I think before we invest to much work, we should see if we can make it available here and see if the more general functionality is still needed. The current wrapper wasn't touched for 10 month.
The Opal Kelly implementation is currently only available and implemented in the private thirdparty-tools.
That is true. This is the reason, why we should think about a wrapper which does not rely on the Opal Kelly swig solution, since the only thirdparty part will be the actual dll and we could include the wrapper in the qudi hardware files. Eventually, we are just using around 4 methods from the dll, therefore it should be actually pretty fast to implement it. Another reason why we should do a ctypes implementation is that this very module holds us back in setting the default python version in the conda env to python 3.5 or higher (the wrapper is build with swig and is only working for python 3.4.4) I do not consider swig as a good and flexible solution, ctypes is much better although it is 'low level python'. Within the next weeks I will start working on the setup. Then I can start implementing the wrapper.
Hi Alex, I will wrap the dll for you. I have the soft-/hardware not installed, however. So I will rely on you for testing.
Could you please send me any documentation on the dll you have, so I don't have to de-assemble the swig wrapper. If you have a certain delivery date, please let me know.
Hi Kay, awesome :). The first point I would start from, is the API reference from Opal Kelly: https://library.opalkelly.com/library/FrontPanelAPI/index.html
A more detailed (general) documentation can be found here: https://docs.opalkelly.com/display/FPSDK/FrontPanel+SDK
The hardware file should eventually contain all relevant calls, which needed to be wrapped. The dll libraries should be included in the Frontpanel installation of Opal Kelly.
I guess also that @Neverhorst would be interested to test the implementation.
@kay-jahnke: Wrote you an e-mail on your alumni address. Thanks for the effort.
See https://github.com/drogenlied/qudi/blob/ok-ctypes/hardware/ok_ctypes.py for the structs that the opal kelly dll uses.

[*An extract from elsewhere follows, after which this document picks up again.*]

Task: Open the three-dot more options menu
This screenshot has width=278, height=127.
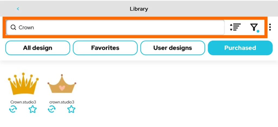Action: (270, 27)
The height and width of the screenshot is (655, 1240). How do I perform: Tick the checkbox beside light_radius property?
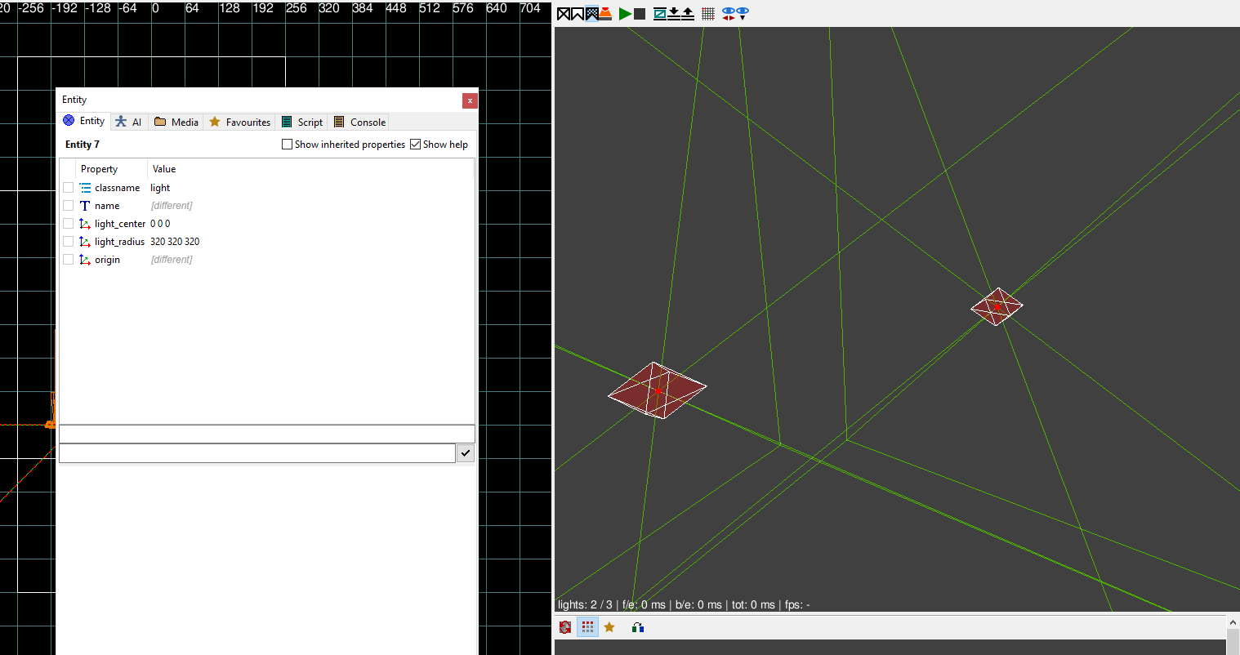coord(69,242)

Just did roughly the same thing on the OK-Wrapper branch: https://github.com/Ulm-IQO/qudi/blob/OK-Wrapper/hardware/opal_kelly_wrapper.py
But yours looks better. I think I'm trying to put to much in one class and it get to complicated. Splitting the code to multiple files for definitions and function wrapping seems a good idea.
@drogenlied : We should synchronize a bit more.

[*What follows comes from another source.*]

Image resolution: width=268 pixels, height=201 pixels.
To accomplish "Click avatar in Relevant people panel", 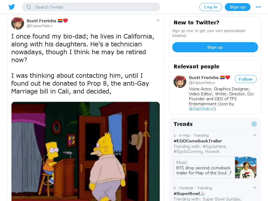I will tap(180, 82).
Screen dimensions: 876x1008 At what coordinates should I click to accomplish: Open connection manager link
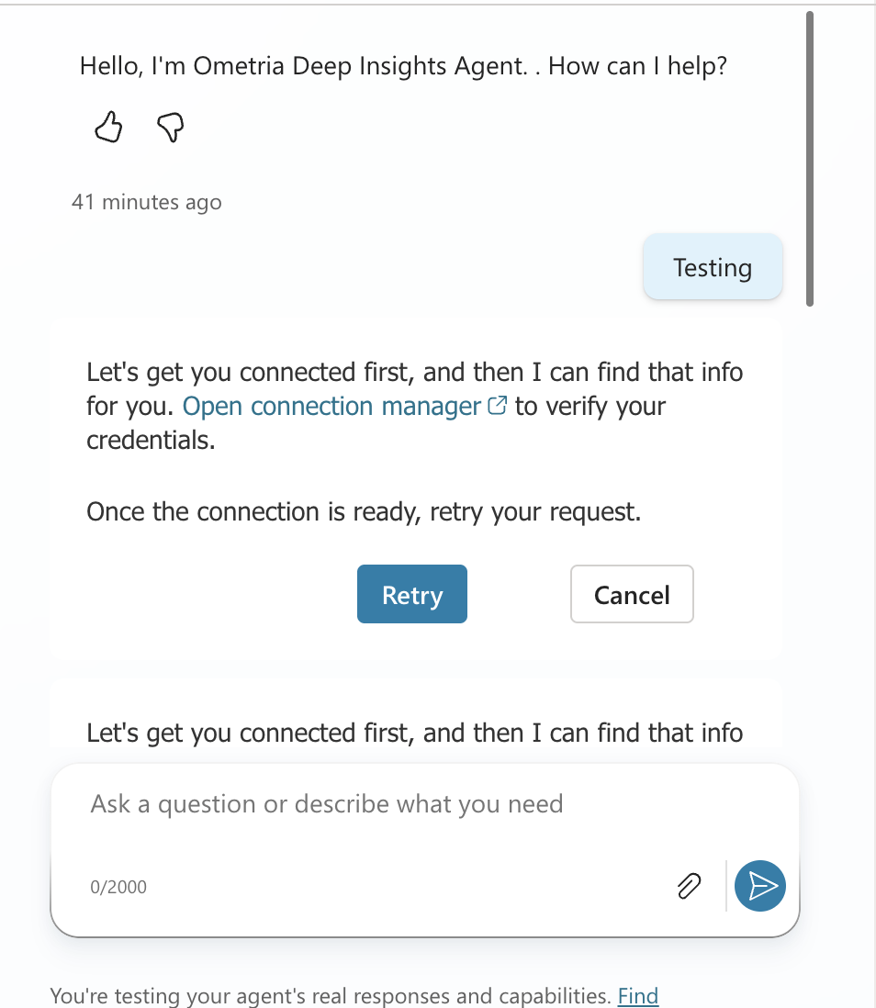click(x=331, y=407)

It turned out that ctypes did not work well in all situations and tended to produce segmentation faults.
I have started a new repository for the wrapper, https://github.com/Ulm-IQO/pyOKFrontPanel and implemented things far enough to produce a drop-in replacement for Opal Kelly's Python bindings that works with Niko's counter and pulser.
pyOKFrontPanel is on the pypi repository and can be installed via pip.
It supports a sufficient amount of functions for use with Qudi.
The qt5-migration branch contains corrected import statements.
Migration: trac#298.
The current version relies on the version of the swig wrapper, which is connected to a specific python version. By wrapping the ddl with ctypes, a more flexible behaviour coul be ensured.